​Ali Larijani, le philosophe du régime iranien qu'Israel annonce avor tué

INTERNATIONAL
Mardi 17 Mars 2026

Ancien président du Parlement, négociateur nucléaire et pur produit de l’aristocratie théocratique iranienne, Ali Larijani est annoncé mort par plusieurs sources israéliennes après des frappes à Damas. Portrait d’un « conservateur pragmatique » qui incarnait la face policée mais inflexible de Téhéran.


www.lessentiel.sn: Dans l’échiquier complexe du pouvoir iranien, Ali Larijani n’était pas un pion, mais un cavalier. Capable de sauter les obstacles idéologiques sans jamais quitter le plateau de la révolution. Si les annonces de son élimination par Tsahal se confirment, c'est une pièce maîtresse de la "vieille garde" de Téhéran qui s'écroule, quelques mois seulement après la disparition d'Ebrahim Raïssi.

Kant et les Centrifugeuses

Né en 1957 dans la ville sainte de Najaf, en Irak, Ali Larijani est l'un des cinq fils d'un grand ayatollah. Chez les Larijani, le pouvoir est une affaire de famille : ses frères ont occupé les sommets de la justice et de l'administration.

Mais Ali, lui, avait ce petit supplément d'âme intellectuelle. Diplômé en mathématiques et docteur en philosophie occidentale, il citait Kant avec la même aisance qu'il maniait les dossiers du nucléaire.

Lorsqu'il devient le négociateur en chef sur le dossier atomique en 2005, il incarne cette image de l'Iran : cultivé, polyglotte, mais d'une fermeté de fer. À l'époque, il qualifiait les garanties demandées par l'Occident de « bonbons en échange d'un lingot d'or ».

Un pragmatisme mâtiné d'une morgue aristocratique qui irritait autant qu'elle imposait le respect à Vienne ou à Genève.

Le « Monsieur Loyal » du Parlement

Pendant douze ans (2008-2020), il préside le Majlis (le Parlement iranien). Son record de longévité. Dans ce chaudron où s'affrontent ultra-radicaux et réformistes, Larijani joue les arbitres.

Il est celui qui tempère les ardeurs des Gardiens de la Révolution sans jamais les trahir, et qui soutient l'accord nucléaire de 2015 tout en restant le conseiller de confiance du Guide Suprême, Ali Khamenei.

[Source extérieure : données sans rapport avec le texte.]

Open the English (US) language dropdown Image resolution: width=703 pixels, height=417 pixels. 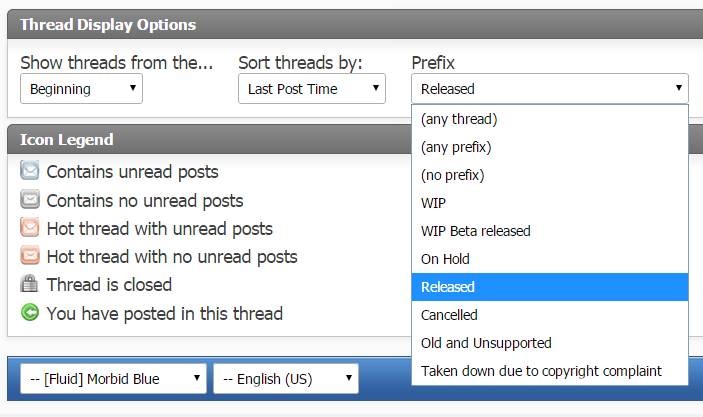(286, 379)
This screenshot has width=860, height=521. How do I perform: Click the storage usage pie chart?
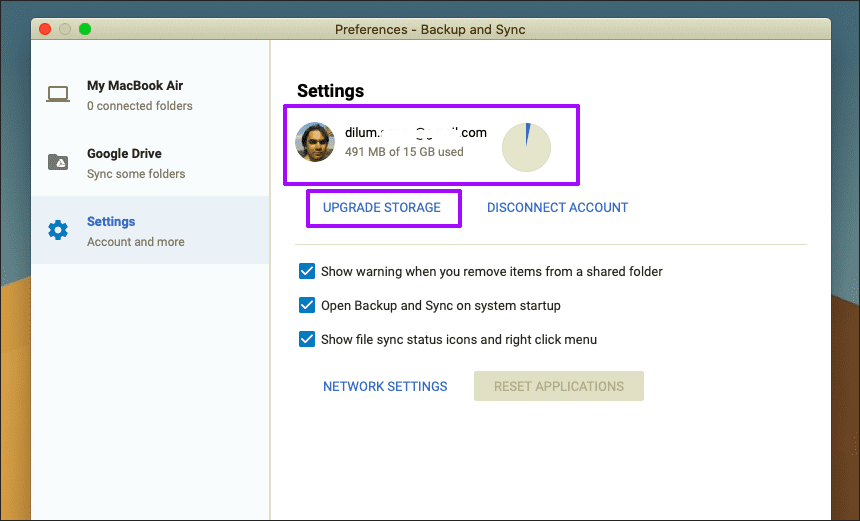pos(526,148)
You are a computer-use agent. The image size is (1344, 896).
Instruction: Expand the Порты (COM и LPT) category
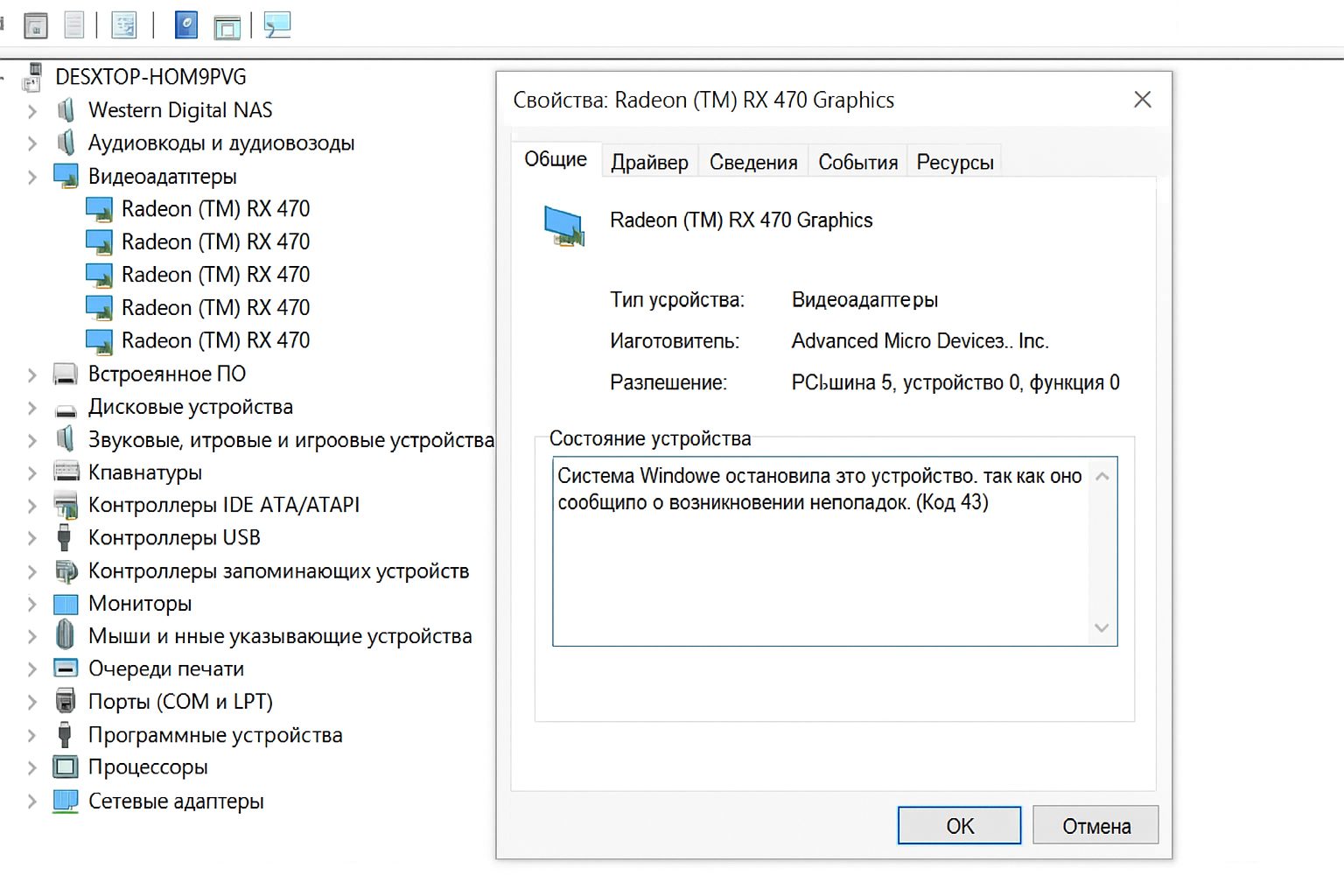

Mais en Iran, la roue tourne. En 2021, sa candidature à la présidentielle est rejetée par le Conseil des Gardiens. Trop modéré pour les radicaux, trop lié au système pour les progressistes : l’homme au bouc poivre et sel se retrouve soudainement sur une voie de garage.

Pas pour longtemps. Le Guide l'envoie rapidement en mission diplomatique sensible, notamment à Damas et Beyrouth, pour coordonner l'axe de la résistance.

Le dernier voyage à Damas



C’est précisément dans ce costume d’émissaire de l’ombre qu'Ali Larijani aurait trouvé la mort. Alors qu’Israël multiplie les frappes chirurgicales contre les têtes pensantes de l’influence iranienne au Levant, Larijani représentait une cible de choix. Non pas un militaire, mais le cerveau politique derrière les alliances régionales de Téhéran.

Si sa mort est confirmée, la République islamique perd son meilleur "explicateur". Un homme qui savait habiller la rhétorique guerrière de la théocratie dans les habits de la diplomatie classique.

Pour Israël, ce serait un coup porté au cœur de la réflexion stratégique iranienne. Pour Téhéran, c’est une nouvelle blessure dans une année 2024-2026 qui ressemble de plus en plus à un crépuscule pour les cadres historiques de la Révolution.